| AVS 59th Annual International Symposium and Exhibition | |
| Surface Science | Wednesday Sessions |
| Session SS-WeM |
| Session: | Chemisorption on Metallic Surfaces |
| Presenter: | T. Lawton, Tufts University |
| Authors: | T. Lawton, Tufts University M. Boucher, Tufts University A. Baber, Tufts University G. Kyriakou, Tufts University C.H. Sykes, Tufts University |
| Correspondent: | Click to Email |
Hydrogen is green fuel capable of producing electricity. Methanol is a promising hydrogen storage molecule with a high hydrogen-to-carbon ratio (4:1). My research examines methanol oxidation and decomposition on model catalysts via variable temperature scanning tunneling microscopy (VT-STM) and temperature-programmed reaction (TPR).
Methanol desorption on Cu(111) was studied from 130 K (multilayer desorption) to 165 K (monolayer desorption) with STM. Analysis of STM images reveals several structures that are governed by hydrogen-bonding interactions. From the STM images, hexamers are the most thermodynamically stable structure on Cu(111). Hydroxyl-proton localization on the hexamers leads to two enantiomers.

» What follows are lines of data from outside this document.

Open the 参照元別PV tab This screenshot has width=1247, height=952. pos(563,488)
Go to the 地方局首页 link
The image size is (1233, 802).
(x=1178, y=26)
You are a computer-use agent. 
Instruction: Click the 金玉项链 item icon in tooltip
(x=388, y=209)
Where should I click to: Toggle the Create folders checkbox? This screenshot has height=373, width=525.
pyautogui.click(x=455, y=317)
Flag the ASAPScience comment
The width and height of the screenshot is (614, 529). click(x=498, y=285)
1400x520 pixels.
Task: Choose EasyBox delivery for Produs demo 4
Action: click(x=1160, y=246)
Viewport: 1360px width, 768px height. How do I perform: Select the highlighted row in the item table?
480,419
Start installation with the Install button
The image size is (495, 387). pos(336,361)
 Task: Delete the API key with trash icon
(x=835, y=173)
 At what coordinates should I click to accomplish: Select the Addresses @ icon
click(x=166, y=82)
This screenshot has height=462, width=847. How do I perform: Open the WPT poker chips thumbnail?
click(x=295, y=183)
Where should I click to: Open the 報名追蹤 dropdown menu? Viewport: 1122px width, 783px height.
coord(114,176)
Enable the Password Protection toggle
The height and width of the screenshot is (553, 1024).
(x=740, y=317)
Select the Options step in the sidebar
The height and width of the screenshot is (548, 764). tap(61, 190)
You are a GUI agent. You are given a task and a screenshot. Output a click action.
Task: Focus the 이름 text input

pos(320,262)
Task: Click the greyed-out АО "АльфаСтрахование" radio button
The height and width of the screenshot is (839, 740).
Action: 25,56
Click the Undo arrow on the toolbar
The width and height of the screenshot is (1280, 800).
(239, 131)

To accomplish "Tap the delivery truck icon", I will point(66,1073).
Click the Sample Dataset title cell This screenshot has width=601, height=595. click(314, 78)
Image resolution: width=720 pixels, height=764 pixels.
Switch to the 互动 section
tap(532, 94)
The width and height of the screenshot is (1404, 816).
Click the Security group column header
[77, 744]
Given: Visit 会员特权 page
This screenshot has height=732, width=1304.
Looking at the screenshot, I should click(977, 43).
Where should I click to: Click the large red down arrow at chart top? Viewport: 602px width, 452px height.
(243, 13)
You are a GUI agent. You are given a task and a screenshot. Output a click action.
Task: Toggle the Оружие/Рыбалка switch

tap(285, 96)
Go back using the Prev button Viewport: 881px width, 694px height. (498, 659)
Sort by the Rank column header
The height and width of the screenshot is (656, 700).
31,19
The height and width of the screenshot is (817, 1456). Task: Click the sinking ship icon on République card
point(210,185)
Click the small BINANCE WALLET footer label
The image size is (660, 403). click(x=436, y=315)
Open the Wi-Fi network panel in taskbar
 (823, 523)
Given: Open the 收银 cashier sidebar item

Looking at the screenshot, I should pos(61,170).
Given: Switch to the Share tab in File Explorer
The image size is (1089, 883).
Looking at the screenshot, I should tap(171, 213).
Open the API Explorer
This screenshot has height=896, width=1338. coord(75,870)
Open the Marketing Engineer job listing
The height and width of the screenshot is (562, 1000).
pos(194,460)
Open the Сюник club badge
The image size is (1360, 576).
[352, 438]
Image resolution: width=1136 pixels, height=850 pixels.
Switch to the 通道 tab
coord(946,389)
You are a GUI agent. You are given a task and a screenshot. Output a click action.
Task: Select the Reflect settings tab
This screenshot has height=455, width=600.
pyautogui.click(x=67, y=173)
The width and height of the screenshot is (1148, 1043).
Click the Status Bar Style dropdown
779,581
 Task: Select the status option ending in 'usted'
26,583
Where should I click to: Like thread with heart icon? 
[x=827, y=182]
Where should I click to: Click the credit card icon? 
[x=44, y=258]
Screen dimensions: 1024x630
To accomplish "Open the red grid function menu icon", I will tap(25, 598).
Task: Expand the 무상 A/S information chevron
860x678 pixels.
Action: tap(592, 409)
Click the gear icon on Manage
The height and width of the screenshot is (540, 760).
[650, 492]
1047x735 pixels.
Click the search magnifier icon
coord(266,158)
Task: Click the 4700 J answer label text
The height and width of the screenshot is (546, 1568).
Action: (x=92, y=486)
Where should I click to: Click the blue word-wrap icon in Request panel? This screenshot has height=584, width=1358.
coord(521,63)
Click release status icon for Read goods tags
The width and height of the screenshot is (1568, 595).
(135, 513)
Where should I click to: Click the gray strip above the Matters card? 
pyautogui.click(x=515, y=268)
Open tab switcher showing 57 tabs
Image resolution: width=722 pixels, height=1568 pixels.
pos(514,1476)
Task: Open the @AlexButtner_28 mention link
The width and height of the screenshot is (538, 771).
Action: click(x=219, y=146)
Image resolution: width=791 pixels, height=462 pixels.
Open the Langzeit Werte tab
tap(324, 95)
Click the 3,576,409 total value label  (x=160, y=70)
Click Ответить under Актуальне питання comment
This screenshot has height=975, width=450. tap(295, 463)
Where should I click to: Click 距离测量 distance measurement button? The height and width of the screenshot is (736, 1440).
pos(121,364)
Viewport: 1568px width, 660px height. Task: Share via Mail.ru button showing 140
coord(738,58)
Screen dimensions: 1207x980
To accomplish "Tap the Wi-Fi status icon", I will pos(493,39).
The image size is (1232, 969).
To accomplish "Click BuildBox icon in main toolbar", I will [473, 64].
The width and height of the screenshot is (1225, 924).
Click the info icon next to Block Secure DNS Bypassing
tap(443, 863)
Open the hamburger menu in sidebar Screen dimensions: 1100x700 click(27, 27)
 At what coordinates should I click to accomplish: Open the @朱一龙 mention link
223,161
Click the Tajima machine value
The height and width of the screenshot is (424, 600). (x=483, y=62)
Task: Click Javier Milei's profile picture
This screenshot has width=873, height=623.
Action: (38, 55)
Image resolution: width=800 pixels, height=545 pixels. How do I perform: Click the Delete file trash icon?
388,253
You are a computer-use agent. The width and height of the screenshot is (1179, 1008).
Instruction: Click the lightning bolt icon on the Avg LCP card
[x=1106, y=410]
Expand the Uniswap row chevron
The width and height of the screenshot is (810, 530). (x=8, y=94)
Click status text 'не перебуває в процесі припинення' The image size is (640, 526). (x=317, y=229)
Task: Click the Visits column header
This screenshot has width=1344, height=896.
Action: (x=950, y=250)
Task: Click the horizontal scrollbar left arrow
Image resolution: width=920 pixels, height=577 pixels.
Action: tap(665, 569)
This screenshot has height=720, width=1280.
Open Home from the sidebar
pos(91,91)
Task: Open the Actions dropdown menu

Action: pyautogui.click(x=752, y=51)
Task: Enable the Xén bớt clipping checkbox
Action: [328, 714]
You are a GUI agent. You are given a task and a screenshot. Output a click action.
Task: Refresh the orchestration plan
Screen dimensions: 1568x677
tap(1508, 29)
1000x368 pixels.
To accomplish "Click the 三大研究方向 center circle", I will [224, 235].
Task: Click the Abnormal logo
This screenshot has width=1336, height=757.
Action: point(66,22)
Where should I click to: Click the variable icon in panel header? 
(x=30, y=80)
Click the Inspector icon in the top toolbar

The Cu surface was chemically modified in two ways to alter methanol reactivity. First, the effect of oxygen at various temperatures on Cu(111) was studied with STM. STM and XPS of a Cu(111) surface pre-adsorbed with oxygen after exposure to methanol show methoxy forms at the interface of the oxide-like domains and bare Cu.
The second avenue was a Cu-based bimetallic alloy containing small amounts of Pd. The TPD studies on model Pd/Cu catalysts interestingly reveal partial decomposition of methanol to formaldehyde and hydrogen. STM images acquired reveal that at temperatures above MeOH desorption, molecules only occupy sites near Pd atoms, suggesting these are the active sites.